Al centro dei discorsi e delle pratiche sul bambino, dunque, c’è sempre un’immagine di soggetto attivo, protagonista, creativo e inventivo, se possibile produttore, anche se di prodotti svalutati col termine di «lavoretti». Il bambino, a fronte di una presunta attenzione e valorizzazione della sua specificità infante, viene in realtà impegnato in una moltitudine di attività da uno sguardo adultificante che lo vorrebbe sempre più competente, creatore, fantasioso. Un bambino che viene continuamente e ossessivamente stimolato e poi misurato, valorizzato, compiaciuto o consolato. Ma nella continua ossessione attivistica il bambino soffre, gli viene sottratto il tempo del riposo, della solitudine, della noia, delle sue «rêveries» di bambino solitario.
La pedagogia immaginale ci richiama ad uno sguardo nuovo, meno netto ed eroico; ci invita alla riscoperta di un’impronta notturna, bachelardiana, nel rapportarsi con se stessi, gli altri, il mondo ovvero ad essere segnati più dalla contemplazione che dall’azione. Questo «sguardo ritrovato» può abitare anche il bambino, a patto che sappia soggiornare nel mondo in modo più umile, assorto e contemplativo. Lo sguardo infante, infatti, a dispetto del nome, non è spontaneo o naturale nel bambino, l’infanzia dello sguardo è semmai una promessa, un traguardo, dal momento che richiede concentrazione, passione, cura. Crediamo sia necessario riequilibrare la parcellizzazione del conoscere, la preoccupazione per gli apprendimenti formali e il sapere disciplinare, il vincolo dei programmi che si impone a partire dai primi anni della scuola primaria e si insinua anche nella scuola dell’infanzia. Una pedagogia immaginale d'infanzia invita a fare esperienza con un approccio orientato alla dimensione simbolica e immaginativa, attraverso una postura conoscitiva che non abbia la pretesa di svelare un unico e definitivo significato nelll'esperienza, che non si ponga in prensione rapace dell'esistente, ma che al contraio, si rivolga, come spaesata, in una ricerca continua di possibili risposte e significazioni, che sia rivolta all'Aperto. Il tempo dell'educare si riscopre così come momento sottratto alle logiche produttive, come momento di compensazione per equilibrare la frenesia insistente della performance, come momento rituale e profondamente spaesante per imparare a decentrarsi e a conoscere con passione, senza l'ansia di aggiungere, infilare o inculcare particolari apprendimenti.
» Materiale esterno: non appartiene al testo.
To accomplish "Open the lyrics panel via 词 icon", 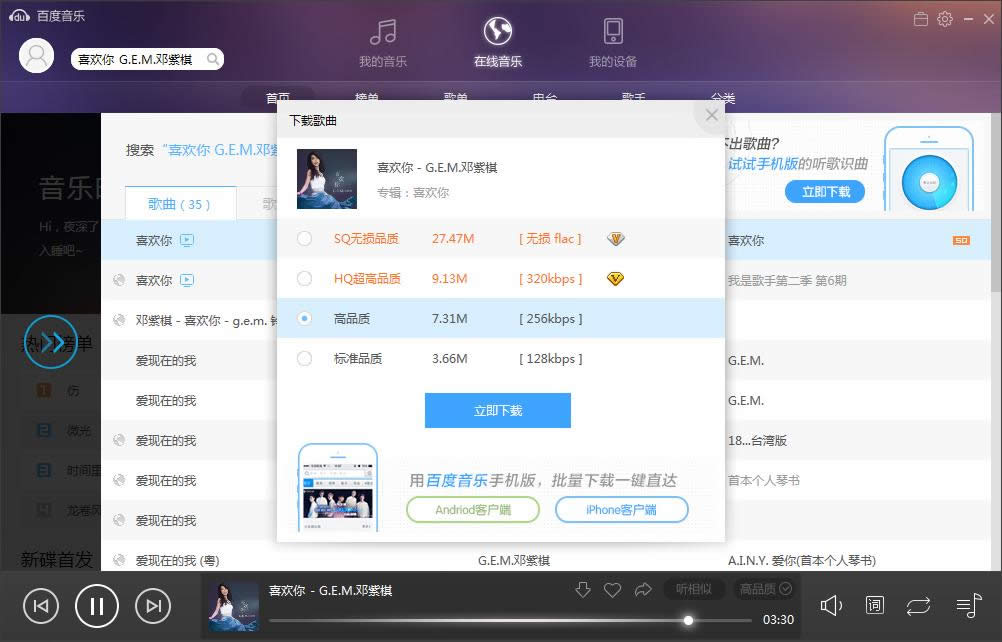I will coord(874,605).
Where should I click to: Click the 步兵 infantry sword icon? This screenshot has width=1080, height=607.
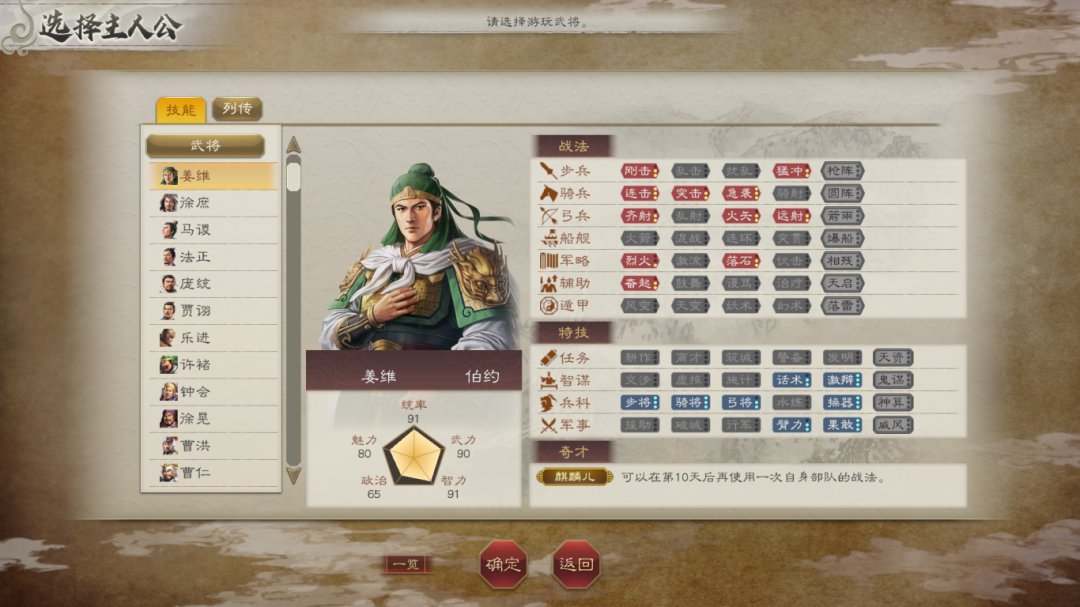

Una pedagogia immaginale d'infanzia propone un'amicizia intima tra bambino e opera d'arte sotto il segno della contemplazione, valorizzando con i bambini proprio l’accostamento e il momento dello sguardo che si posa sull’opera come momento magico, in cui avvenga un incontro particolarissimo, carico di mistero e di stupore con il mondo del totalmente altro, dell'inconsueto. Le immagini diventano per il bambino uno scrigno antico e misterioso, colmo di significati simbolici da esplorare e in cui perdersi e per avvicinarsene dovrà compiere un percorso di avvicinamento progressivo, dovrà sostare con esse, provare a nominarle interpretarle condividendo con gli altri questa nuova e atavica passione.